One of the most devious aspects of the mortgage industry is how loans are originated, packaged into large deals, sliced up, and sold to investors around the world. All the while, the borrowers are led into believing that the company they are making payments to is the owner of the loan. Nothing could be further from the truth, and it is in the interests of homeowners to find out who really owns their mortgage, especially if they are being sued for foreclosure.
At every step in the process of originating and securitizing mortgages, the potential exists for the banks to violate any number of federal or state laws designed to protect homeowners against predatory lending. If it can be found that the bank has broken any of these consumer protection laws, its ability to proceed with a quick foreclosure is drastically diminished; in fact, it may be better for them at that point to offer a mortgage modification or other solution to avoid a lengthy, expensive legal process.
The originator, servicer, and holder of the mortgage are three entities that are vastly different from each other. While the originator approves the loan and secures the funding (from customer deposits or lines of credit through Wall Street investment firms), the mortgage servicer is the company hired to collect payments and proceed with foreclosure in the event of default. The holder of the mortgage is the eventual owner of the loan, but who this ends up being is usually quite unclear.

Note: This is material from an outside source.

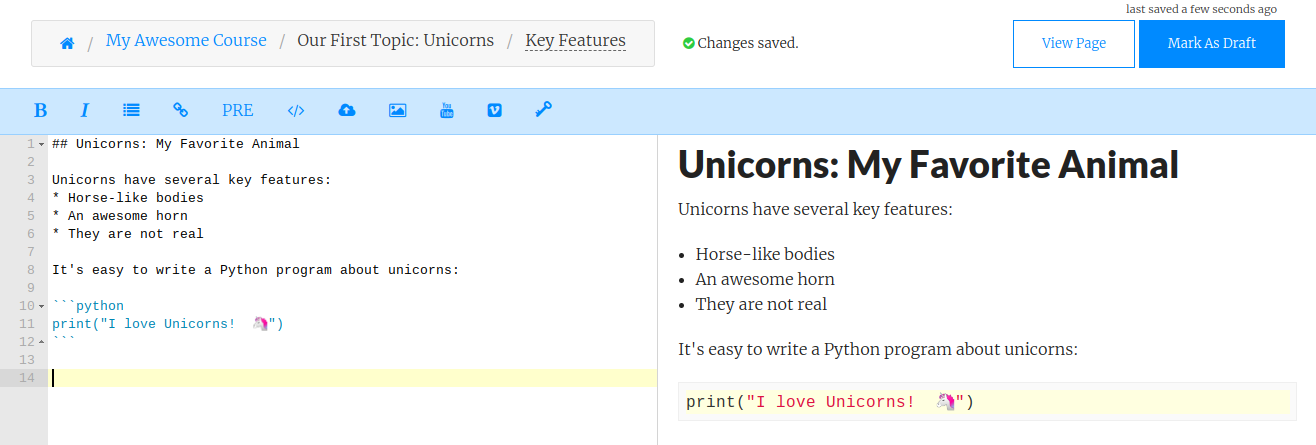
Task: Collapse the code block fold on line 10
Action: (42, 306)
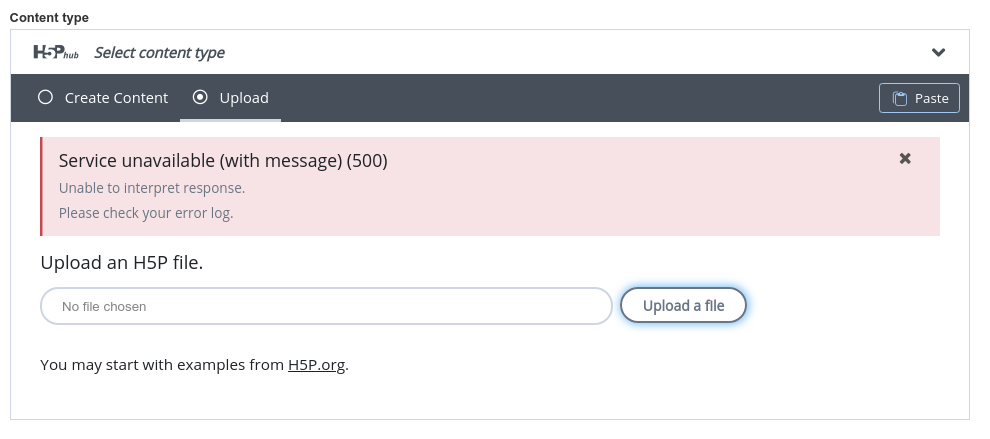Click the Please check your error log text
This screenshot has width=990, height=439.
coord(146,213)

Especially with the large-scale securitization of the mortgage industry over the past decade, finding out who actually owns the loan paperwork can be downright impossible. In a typically confusing deal, a large pool of mortgages are originated and immediately sold to a Structured Investment Vehicle (SIV), which is created solely to hold the mortgages and act as a middleman between the servicer and end investors.
Then, the rights to income from these loans are cut up into "tranches" and the tranches are then sold to investors such as pension funds or hedge funds in the form of bonds. The right to collect the payments from the homeowners is given to the servicer, who then forwards the payments to the SIV, at which point the income is divided into the appropriate tranches and sent to investors.

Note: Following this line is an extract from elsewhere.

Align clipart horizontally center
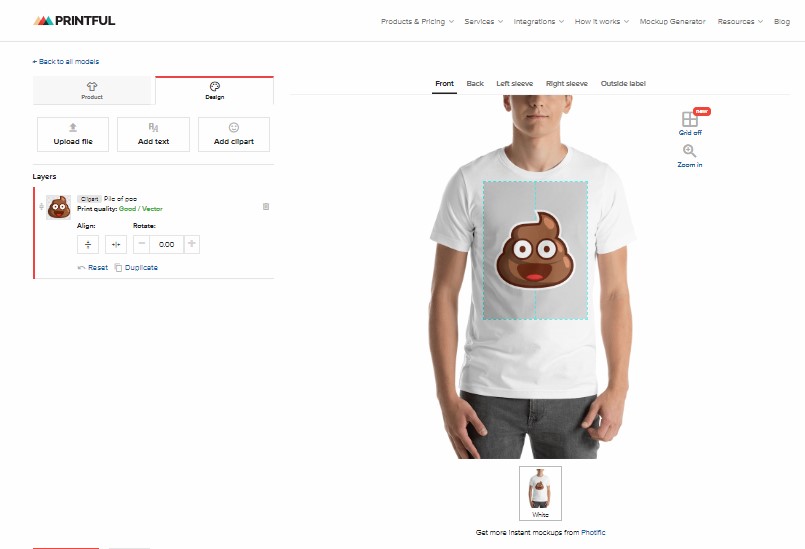The height and width of the screenshot is (549, 805). [116, 244]
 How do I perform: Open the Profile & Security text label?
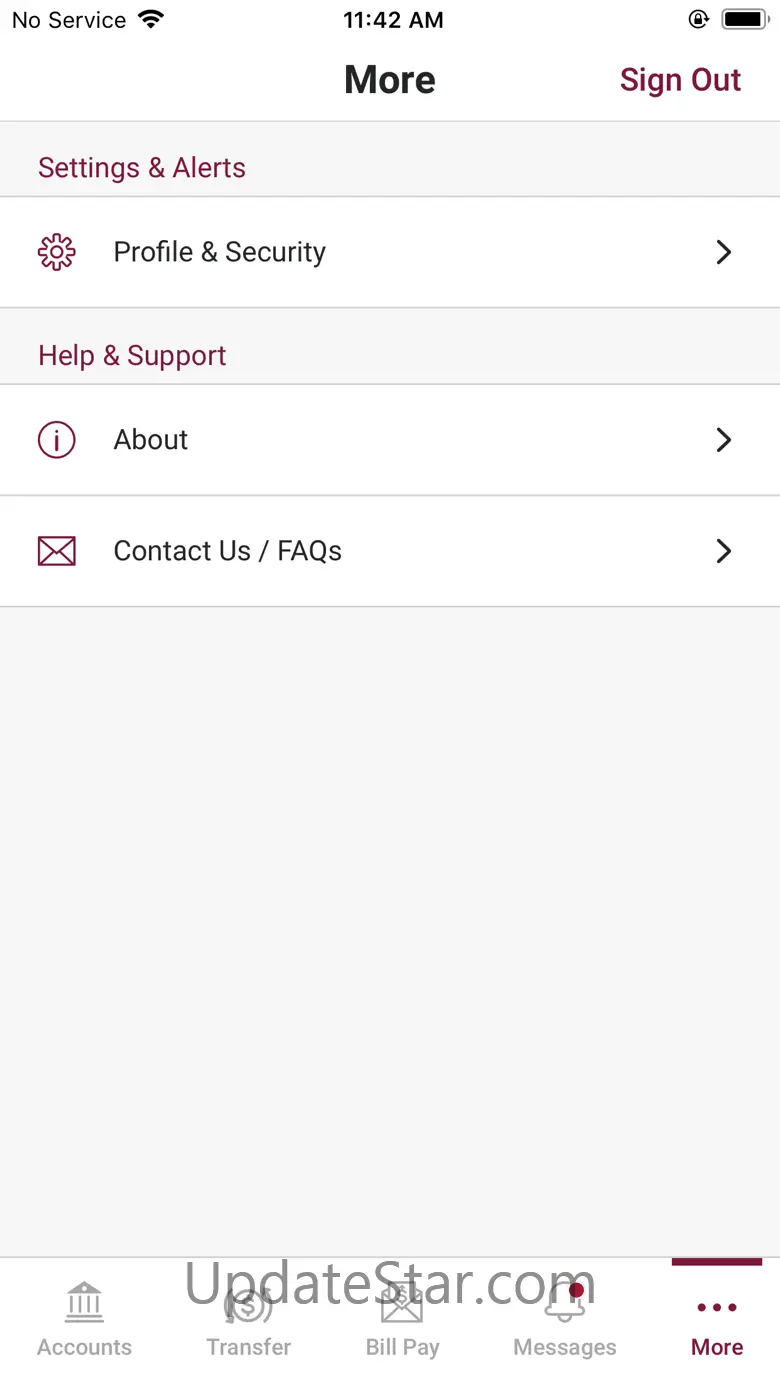[x=220, y=252]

But who actually owns the mortgages that the SIVs hold? Because unless the owner of the loan forecloses on the house once the payments are in default, the company suing the homeowners may have no legal ground to stand on. People can not be sued for defaulting on a debt by just anyone -- they only entity that can sue is the one who owns the loan (on its own or through attorneys). When mortgages are sliced up and held in specialized vehicles that do nothing except act as a conduit between the servicing company and the investors, ownership of the loan becomes a little fuzzy.

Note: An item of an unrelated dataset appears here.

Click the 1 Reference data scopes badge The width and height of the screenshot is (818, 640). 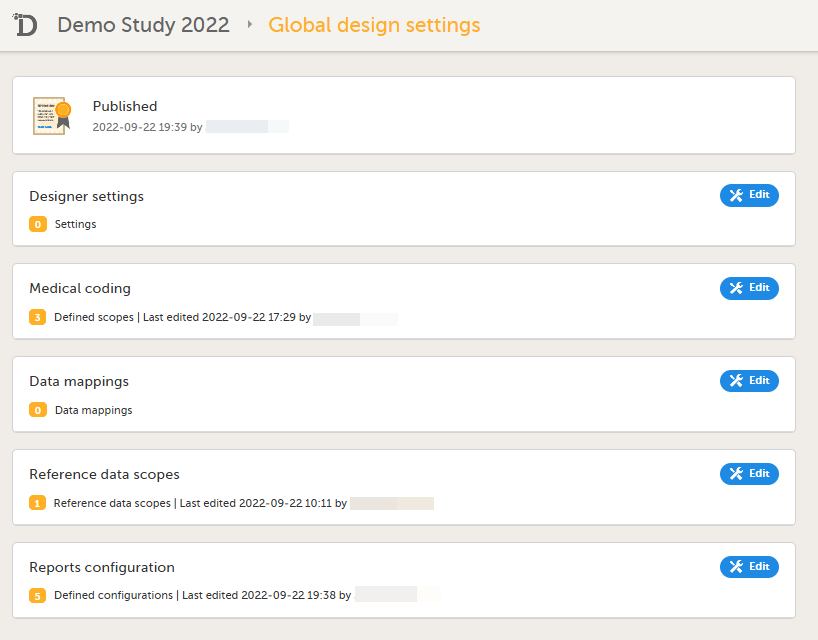38,503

Back at the mortgage servicer, though, when properties fall behind in payments, it is the servicing company that is expected to proceed with the foreclosure. Even worse, the servicing company may only have received the rights to collect the payment and have no idea who has possession of the original loan paperwork. When they try to sue, if challenged, they may be unable to show the note. Without proving to the courts that they have the note, it is simply impossible for them to sue for foreclosure of the loan they have no ownership interest in.
Homeowners may find that they have no idea who has the right to their payments, who they can negotiate with to stop foreclosure, or who is in possession of their mortgage. Once they begin asking questions to find out this information, they may quickly realize that no one else has the answers, either. But this rarely stops the banks from pursuing foreclosure through the courts, since the banks have so many more resources than the typical borrower. Knowing that this "who owns the note" challenge can not be adequately explained, though, homeowners should begin using it more often against predatory lenders.